When J.J.’s Star Trek was released in 2009, I remember thinking “OK, what can he do differently?” “How can he freshen this up?” & “if he fucks this up, I’ll hunt him like a Targ!” I had been reading all of the coverage and promotion stuff (mostly in Empire because it’s the best film magazine in the world) and loving the redesign of the uniforms and being quite excited by the casting. They all looked the part and had decent pedigree.
Thankfully having thoroughly enjoyed the finished product, J.J. was safe. I found the way *SPOILER* they rebooted the whole universe using time travel very clever and quite satisfying. I can still enjoy the prime universe but now they have given themselves free reign to tell new stories with the same characters in different ways without having smart arse Trekkies pointing out every minor detail that doesn’t chime with whats gone before. We get a new reason for Kirk to be Captain of the Enterprise, a new romantic relationship between crew members. We see why Scotty is the best damn engineer in Starfleet and a cool twist on how he becomes a member of the crew. We get to see a new take on how Christopher Pike ends up in a wheelchair and why Doctor McCoy is called “Bones”. All of this is done whilst not getting bogged down in too much exposition, boring dialogue scenes and chats about Dilithium crystals.
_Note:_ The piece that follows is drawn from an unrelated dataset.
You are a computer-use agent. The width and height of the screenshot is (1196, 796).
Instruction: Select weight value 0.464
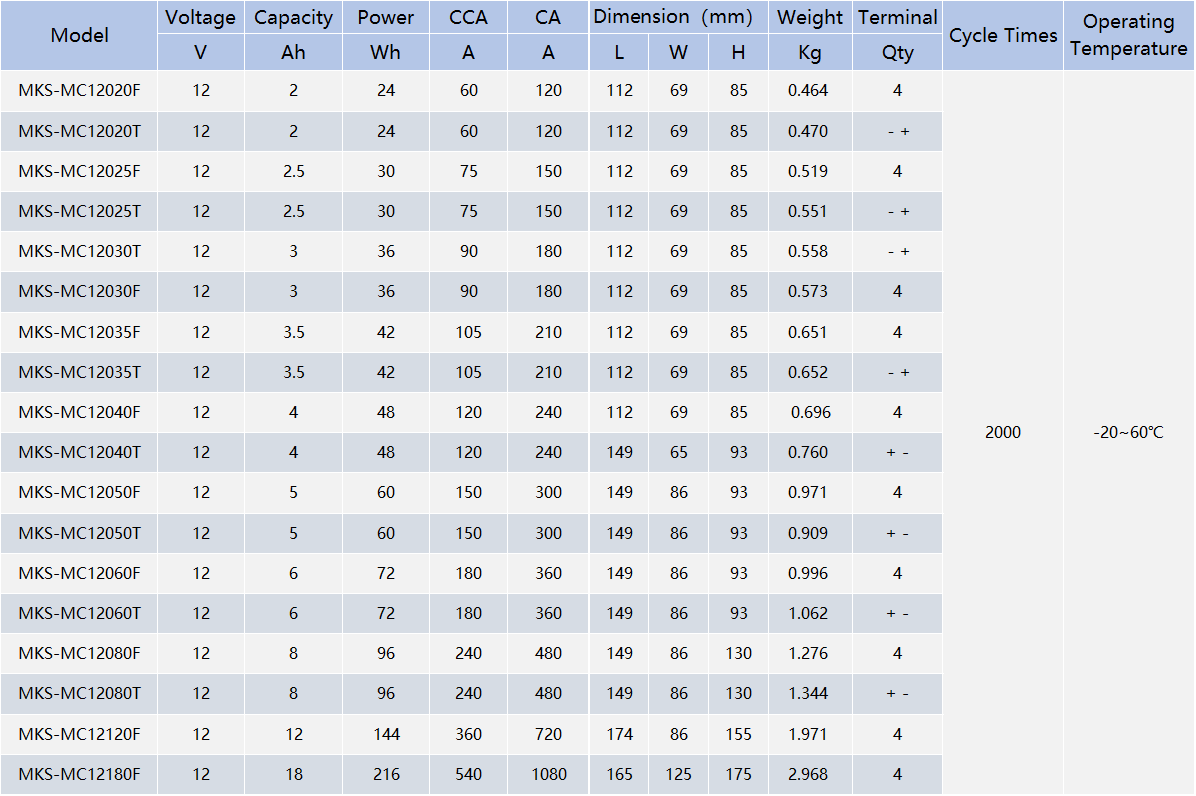tap(808, 91)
It was fresh, bold and above all else, really exciting.
I recently re-watched it and I think if anything, it has grown on me in the nine years since release. The special effects have aged well, the score is absolutely amazing and the collective performances of the cast are really magnificent. There isn’t a bad performance amongst the crew. My only small gripe is that I don’t find Nero to be that memorable a villain. I love Eric Bana as an actor but I think his part was under developed.
So, in summary, I think J.J. Abrams (whilst not on his own) did save Star Trek. He not only made a film that Trekkies would love, he made a film that most cinema going audiences would love. It was an exhilarating watch, full of space battles, funny moments and some amazing action scenes. Without this film, I’m not sure we’d be enjoying the magnificent Star Trek Discovery on Netflix. He boldly went where no-one has gone before. He made Star Trek cool.